Fuentes internacionales señalaron que el escenario político abierto en Venezuela tras la captura de Nicolás Maduro colocó al sector petrolero en el centro de las decisiones internas y del seguimiento externo, con Delcy Rodríguez como figura central en el esquema de conducción y control operativo de la industria.
El contexto es observado por gobiernos, empresas energéticas y acreedores, en medio de sanciones vigentes, restricciones financieras y negociaciones que continúan en desarrollo.
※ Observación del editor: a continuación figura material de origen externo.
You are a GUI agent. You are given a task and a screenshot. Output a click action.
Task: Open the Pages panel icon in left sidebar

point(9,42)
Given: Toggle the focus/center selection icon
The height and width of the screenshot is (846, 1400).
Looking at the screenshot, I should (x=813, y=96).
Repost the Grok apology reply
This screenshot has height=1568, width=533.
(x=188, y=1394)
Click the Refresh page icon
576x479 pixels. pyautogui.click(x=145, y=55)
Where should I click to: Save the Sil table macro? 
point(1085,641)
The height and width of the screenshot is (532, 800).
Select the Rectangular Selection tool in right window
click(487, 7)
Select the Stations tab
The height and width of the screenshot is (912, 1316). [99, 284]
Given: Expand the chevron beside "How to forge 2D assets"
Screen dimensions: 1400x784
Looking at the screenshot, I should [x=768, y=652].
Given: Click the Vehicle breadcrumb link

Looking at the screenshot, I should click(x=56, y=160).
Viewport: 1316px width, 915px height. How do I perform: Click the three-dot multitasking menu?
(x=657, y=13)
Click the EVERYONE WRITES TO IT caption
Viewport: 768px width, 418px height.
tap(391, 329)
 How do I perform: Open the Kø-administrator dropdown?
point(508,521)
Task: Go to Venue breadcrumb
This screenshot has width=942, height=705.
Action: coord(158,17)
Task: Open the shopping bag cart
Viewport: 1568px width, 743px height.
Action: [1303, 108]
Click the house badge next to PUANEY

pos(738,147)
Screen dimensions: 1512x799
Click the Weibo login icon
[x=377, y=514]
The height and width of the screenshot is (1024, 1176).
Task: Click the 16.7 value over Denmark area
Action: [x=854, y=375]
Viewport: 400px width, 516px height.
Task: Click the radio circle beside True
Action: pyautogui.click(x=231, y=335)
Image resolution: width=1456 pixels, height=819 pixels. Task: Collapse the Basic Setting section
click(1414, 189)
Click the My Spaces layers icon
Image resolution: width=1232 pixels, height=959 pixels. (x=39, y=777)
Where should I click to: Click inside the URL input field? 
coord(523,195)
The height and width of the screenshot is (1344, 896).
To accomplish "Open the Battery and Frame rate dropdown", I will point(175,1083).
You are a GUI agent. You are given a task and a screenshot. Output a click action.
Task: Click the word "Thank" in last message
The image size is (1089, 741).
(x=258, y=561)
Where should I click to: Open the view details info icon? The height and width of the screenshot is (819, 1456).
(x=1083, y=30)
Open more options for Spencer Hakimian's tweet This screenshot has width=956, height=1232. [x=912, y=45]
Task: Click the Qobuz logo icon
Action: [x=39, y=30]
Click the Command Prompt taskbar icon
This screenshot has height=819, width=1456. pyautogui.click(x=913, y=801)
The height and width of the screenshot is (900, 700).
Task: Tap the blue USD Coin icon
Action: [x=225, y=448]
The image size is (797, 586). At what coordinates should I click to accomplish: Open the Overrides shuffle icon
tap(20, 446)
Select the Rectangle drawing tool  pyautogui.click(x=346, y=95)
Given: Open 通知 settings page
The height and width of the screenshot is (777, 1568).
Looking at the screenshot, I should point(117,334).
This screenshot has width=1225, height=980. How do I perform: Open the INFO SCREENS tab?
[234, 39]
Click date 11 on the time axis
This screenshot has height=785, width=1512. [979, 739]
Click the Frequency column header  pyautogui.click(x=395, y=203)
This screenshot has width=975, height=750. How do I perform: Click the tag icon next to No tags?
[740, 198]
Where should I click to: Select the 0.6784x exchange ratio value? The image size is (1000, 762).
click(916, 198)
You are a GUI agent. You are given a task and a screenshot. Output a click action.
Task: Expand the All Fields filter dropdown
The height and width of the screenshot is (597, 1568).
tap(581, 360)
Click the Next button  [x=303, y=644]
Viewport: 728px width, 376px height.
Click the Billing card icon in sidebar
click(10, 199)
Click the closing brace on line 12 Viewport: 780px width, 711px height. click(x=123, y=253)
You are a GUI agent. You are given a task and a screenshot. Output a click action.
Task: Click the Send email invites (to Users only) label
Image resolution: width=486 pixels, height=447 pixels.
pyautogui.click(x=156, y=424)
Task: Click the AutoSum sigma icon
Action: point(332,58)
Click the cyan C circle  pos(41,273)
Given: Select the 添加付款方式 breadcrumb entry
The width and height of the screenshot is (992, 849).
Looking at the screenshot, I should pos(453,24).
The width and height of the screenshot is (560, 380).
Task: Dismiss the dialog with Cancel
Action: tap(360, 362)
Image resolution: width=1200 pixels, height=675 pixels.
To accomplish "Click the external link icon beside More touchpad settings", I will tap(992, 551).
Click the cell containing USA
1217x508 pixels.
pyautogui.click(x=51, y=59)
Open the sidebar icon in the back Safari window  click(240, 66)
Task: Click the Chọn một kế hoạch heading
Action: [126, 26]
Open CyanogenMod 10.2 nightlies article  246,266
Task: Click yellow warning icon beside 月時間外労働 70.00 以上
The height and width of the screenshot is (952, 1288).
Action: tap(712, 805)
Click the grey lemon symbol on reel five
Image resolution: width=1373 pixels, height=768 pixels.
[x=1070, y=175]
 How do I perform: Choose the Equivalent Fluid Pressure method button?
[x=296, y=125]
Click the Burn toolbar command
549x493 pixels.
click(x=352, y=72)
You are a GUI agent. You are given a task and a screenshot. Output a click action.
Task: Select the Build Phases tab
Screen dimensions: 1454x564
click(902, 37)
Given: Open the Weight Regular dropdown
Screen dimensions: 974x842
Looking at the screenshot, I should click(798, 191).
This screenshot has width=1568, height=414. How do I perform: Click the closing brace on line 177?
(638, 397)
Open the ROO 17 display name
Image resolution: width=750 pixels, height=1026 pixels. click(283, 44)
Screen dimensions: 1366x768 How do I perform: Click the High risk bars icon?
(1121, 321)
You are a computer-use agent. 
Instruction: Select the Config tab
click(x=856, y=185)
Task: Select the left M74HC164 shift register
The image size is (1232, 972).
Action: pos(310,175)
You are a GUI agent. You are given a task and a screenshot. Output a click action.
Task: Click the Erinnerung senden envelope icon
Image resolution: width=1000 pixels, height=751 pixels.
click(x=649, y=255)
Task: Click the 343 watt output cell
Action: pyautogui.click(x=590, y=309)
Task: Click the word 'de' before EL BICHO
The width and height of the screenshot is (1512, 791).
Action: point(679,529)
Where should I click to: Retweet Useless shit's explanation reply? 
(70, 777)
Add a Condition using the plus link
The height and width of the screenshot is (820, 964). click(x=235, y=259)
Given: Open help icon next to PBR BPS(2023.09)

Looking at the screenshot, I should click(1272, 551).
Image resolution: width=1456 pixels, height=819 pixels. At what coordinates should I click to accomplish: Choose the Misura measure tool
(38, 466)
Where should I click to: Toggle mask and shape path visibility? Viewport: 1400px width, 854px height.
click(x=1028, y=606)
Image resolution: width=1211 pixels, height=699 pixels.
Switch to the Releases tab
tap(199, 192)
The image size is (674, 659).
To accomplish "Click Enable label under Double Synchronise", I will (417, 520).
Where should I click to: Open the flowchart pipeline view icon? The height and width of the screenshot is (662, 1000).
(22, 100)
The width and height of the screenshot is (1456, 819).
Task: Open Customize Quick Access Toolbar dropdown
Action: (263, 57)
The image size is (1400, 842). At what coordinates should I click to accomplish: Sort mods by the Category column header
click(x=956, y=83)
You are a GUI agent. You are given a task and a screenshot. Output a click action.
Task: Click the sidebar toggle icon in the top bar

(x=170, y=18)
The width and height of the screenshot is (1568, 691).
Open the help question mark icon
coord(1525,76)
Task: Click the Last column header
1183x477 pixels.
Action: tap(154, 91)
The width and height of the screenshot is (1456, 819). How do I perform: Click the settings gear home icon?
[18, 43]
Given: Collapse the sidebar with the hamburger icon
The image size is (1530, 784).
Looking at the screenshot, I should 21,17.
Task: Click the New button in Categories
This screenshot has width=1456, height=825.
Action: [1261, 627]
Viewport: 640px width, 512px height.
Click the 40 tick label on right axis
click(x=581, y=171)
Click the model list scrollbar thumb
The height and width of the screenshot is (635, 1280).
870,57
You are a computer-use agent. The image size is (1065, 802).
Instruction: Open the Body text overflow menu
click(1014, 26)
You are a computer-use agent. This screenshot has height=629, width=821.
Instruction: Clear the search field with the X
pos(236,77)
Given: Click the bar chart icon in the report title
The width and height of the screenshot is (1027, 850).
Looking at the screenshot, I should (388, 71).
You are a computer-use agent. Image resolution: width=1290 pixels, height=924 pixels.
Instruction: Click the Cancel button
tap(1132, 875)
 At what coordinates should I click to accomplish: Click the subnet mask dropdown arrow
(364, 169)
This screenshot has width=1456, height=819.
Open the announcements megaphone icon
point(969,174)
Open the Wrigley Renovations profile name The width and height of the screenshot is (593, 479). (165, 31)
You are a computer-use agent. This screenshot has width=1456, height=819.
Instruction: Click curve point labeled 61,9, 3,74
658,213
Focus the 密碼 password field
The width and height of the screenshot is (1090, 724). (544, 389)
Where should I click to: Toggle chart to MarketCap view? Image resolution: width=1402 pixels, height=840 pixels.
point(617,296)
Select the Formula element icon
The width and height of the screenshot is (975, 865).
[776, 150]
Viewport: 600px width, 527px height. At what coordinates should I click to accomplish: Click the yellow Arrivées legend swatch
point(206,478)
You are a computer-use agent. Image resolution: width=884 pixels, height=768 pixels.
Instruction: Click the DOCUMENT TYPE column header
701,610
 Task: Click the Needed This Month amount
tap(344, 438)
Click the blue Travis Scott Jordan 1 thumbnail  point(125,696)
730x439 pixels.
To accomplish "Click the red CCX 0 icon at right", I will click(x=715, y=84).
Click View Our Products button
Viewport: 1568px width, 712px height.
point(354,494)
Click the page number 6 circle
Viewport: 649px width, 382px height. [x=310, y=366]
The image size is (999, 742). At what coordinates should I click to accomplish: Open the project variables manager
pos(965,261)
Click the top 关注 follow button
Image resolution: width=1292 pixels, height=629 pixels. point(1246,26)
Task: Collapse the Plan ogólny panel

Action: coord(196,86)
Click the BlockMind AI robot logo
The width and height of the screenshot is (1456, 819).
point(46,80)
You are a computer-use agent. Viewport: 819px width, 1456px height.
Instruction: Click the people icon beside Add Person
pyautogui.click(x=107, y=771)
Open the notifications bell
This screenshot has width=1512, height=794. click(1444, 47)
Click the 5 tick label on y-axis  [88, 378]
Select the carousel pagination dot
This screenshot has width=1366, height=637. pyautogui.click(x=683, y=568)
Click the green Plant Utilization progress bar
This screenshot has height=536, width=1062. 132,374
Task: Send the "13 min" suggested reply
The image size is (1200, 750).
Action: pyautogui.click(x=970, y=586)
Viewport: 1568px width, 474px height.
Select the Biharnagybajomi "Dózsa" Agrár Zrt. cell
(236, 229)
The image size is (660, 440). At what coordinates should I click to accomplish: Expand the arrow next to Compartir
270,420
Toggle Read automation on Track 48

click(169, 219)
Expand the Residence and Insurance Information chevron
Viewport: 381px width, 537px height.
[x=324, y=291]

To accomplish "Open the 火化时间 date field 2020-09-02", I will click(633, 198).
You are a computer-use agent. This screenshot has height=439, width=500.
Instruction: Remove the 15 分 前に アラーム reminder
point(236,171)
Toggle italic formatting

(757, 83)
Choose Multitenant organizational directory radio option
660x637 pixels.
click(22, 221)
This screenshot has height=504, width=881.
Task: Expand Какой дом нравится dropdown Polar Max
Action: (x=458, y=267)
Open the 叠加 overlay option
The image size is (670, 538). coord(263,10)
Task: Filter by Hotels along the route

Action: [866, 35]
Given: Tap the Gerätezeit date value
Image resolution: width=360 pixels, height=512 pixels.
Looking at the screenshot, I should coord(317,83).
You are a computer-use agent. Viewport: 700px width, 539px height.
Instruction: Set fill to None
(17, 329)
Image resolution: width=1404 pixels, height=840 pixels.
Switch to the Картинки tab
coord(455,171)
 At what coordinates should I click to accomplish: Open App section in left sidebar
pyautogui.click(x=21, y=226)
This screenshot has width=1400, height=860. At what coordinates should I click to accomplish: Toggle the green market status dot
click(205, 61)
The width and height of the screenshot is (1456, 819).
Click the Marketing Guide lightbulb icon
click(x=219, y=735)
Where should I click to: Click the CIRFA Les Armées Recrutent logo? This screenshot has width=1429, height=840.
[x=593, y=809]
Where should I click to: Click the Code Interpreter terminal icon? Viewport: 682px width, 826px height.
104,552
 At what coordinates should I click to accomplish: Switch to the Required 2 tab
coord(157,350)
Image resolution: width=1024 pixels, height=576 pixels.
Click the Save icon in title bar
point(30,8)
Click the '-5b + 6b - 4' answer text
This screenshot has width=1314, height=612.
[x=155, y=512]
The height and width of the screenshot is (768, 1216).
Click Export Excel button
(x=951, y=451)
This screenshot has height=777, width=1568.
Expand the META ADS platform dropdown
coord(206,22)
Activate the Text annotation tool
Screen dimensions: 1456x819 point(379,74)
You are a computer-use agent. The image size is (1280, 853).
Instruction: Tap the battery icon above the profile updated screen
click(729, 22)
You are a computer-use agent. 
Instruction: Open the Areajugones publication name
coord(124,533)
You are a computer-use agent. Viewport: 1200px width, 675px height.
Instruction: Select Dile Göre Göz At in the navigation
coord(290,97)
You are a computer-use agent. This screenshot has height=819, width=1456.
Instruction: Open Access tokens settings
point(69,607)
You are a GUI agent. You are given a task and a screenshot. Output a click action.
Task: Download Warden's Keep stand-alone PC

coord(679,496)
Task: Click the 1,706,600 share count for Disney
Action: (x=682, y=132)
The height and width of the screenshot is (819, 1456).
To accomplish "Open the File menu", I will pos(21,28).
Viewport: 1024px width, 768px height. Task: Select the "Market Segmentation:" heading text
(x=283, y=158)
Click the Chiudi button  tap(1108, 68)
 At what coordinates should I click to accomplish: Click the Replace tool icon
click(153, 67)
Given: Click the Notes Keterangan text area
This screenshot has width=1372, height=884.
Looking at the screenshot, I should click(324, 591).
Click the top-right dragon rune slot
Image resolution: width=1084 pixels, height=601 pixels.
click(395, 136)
De acuerdo con la información disponible, Delcy Rodríguez asumió un rol determinante en la reorganización del aparato estatal vinculado al petróleo.
Su trayectoria previa en áreas estratégicas y su posición dentro del gobierno la ubican al frente de la administración de la petrolera estatal y de la infraestructura asociada.
El manejo del sistema energético aparece como un factor clave para la continuidad de las operaciones.
Sectores del gobierno de Estados Unidos analizaron el escenario venezolano a partir de experiencias previas en países productores de crudo.
Desde Washington se planteó la necesidad de evitar interrupciones prolongadas en la producción, preservando cierta continuidad técnica durante el proceso de transición.
En ese marco, se evaluó el posicionamiento de Rodríguez frente a otras figuras del escenario político, entre ellas María Corina Machado.

Compañías energéticas con intereses históricos en Venezuela siguen de cerca la evolución del sector.
Entre ellas se encuentra Chevron, la única gran petrolera estadounidense con licencia vigente para operar en el país, que indicó no haber tenido conocimiento previo de la operación contra Maduro y confirmó que sus actividades continúan bajo el marco legal actual.
También aparecen empresas internacionales como Repsol, Eni y Maurel et Prom, con proyectos y activos vinculados a la industria venezolana.
En paralelo, acreedores y tenedores de bonos siguen el proceso debido a compromisos financieros estimados en alrededor de USD 60.000 millones.
Venezuela concentra una de las mayores reservas de hidrocarburos del mundo, aunque su nivel de producción permanece condicionado por sanciones y dificultades operativas acumuladas.
Hacia fines de 2025, el país había iniciado cierres de pozos por limitaciones de almacenamiento, una situación que continúa bajo evaluación.